Writers in past centuries took more liberties with important historical characters. There’s Schiller, for instance, engineering a fictional confrontation between Elizabeth I and Mary Stuart, when we know that Elizabeth had made sure the two of them never met. Shakespeare twisted the facts about Macbeth, who was quite a good King, in contrast to Duncan. In both plays, the drama was enhanced by fiction. And Alexandre Dumas, though ensuring the accurate detail of his novels set in the 17th century, was cavalier about twisting historical fact. The Man in the Iron Mask, with the imposter Louis XIV imprisoning his elder twin brother in an iron mask, and reigning in his stead, is a case in point.
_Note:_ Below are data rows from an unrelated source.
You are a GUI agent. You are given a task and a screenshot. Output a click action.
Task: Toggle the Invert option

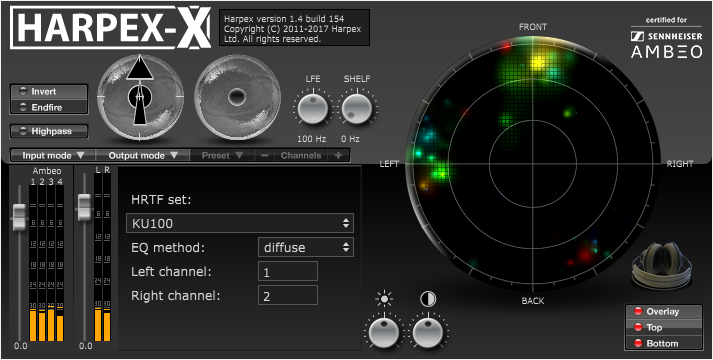[x=49, y=92]
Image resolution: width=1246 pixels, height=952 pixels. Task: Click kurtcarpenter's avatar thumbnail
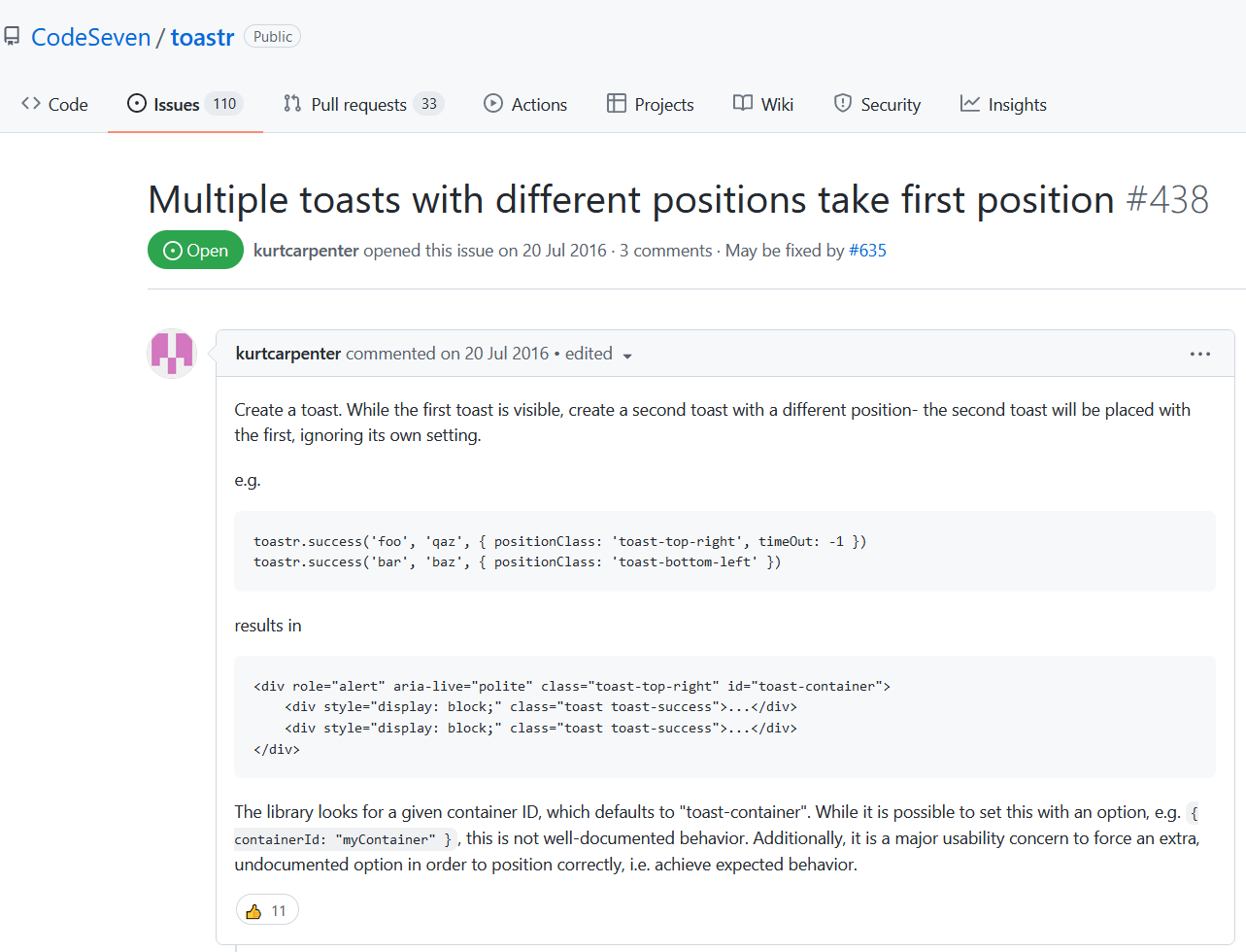171,354
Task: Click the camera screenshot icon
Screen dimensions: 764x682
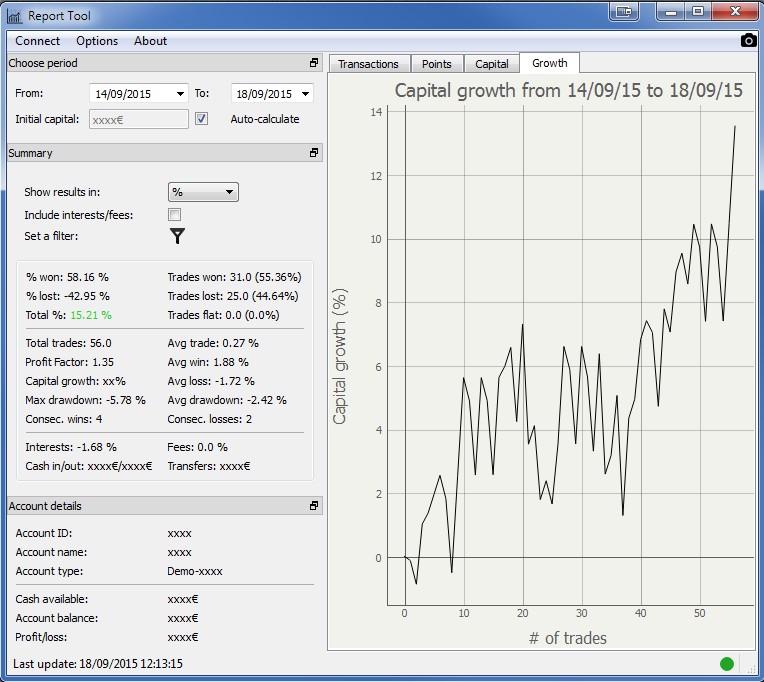Action: tap(748, 41)
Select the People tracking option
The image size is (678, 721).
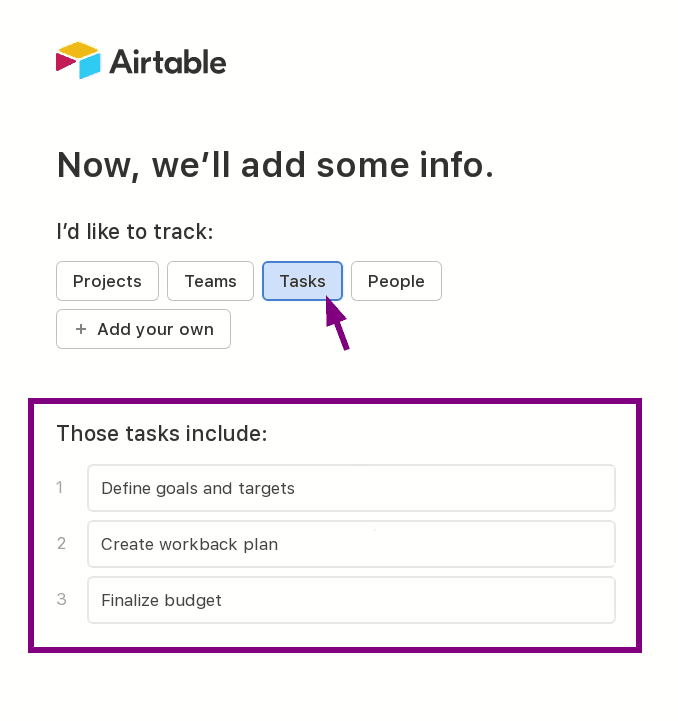click(x=396, y=281)
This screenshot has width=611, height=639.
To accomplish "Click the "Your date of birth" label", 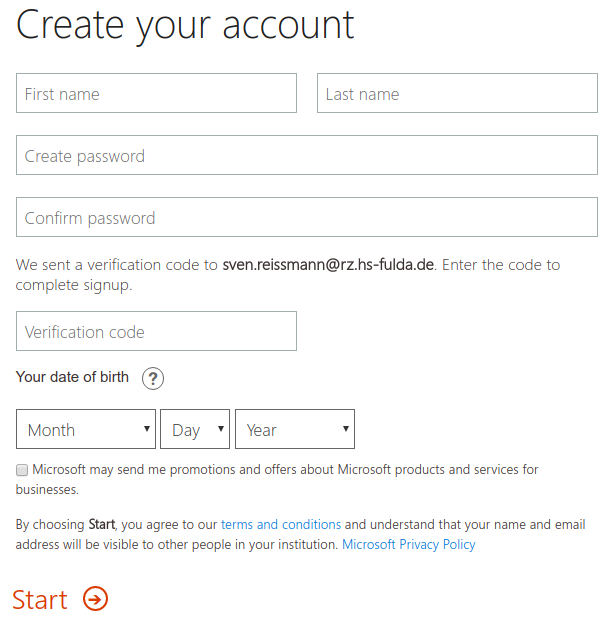I will coord(72,378).

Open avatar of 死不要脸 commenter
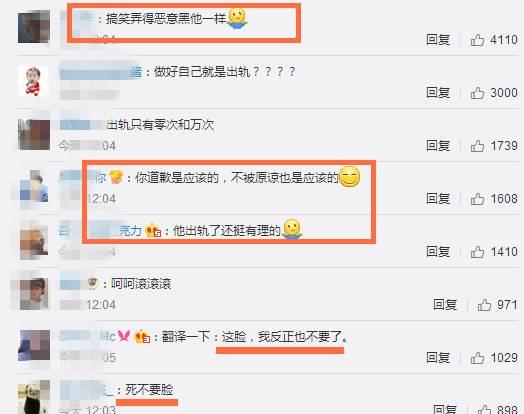click(34, 398)
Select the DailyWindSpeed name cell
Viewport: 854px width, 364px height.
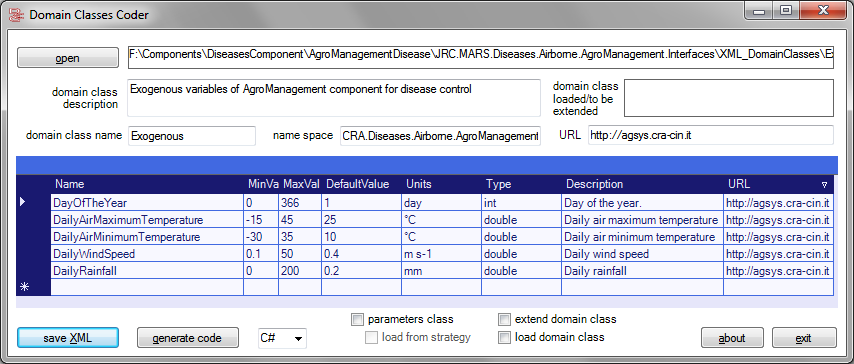pos(147,254)
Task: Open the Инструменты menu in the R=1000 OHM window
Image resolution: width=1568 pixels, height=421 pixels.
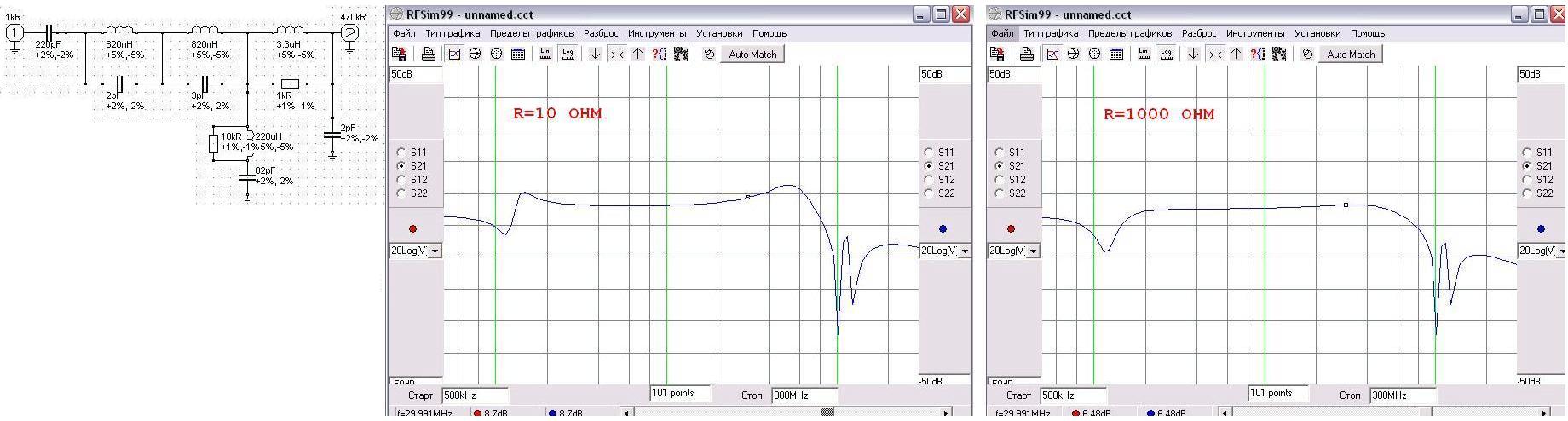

Why historical rather than contemporary? is the third question. I don’t see historical fiction as being unrelated to contemporary life, for history is refracted through our present day consciousness, and we reflect our present in the past. The more I learnt about the style of the Sun King’s government, the more I saw reflections of today. We understand what Louis meant when he confessed in his old age to having been too concerned with the glory of his image, of having built too much, and gone to war too much. We can see analogies with today in his determination to control Nature. We can see his self-belief burgeoning into delusion, as he believed himself to be the Sun around which France revolved. We can see that in his search for perfection at any price, his need to create an enchanted island in Versailles, to live an extravagant dream, he was sowing the seeds for the revolution that would be the death of the monarchy. It’s this common thread running through the human psyche, affected by the times in which we live, but revealing, through the ages, the same ability to love and to deceive, to hate and to intrigue, to be selfish and to be self-sacrificing that bring the past straight into the present – and into yourself.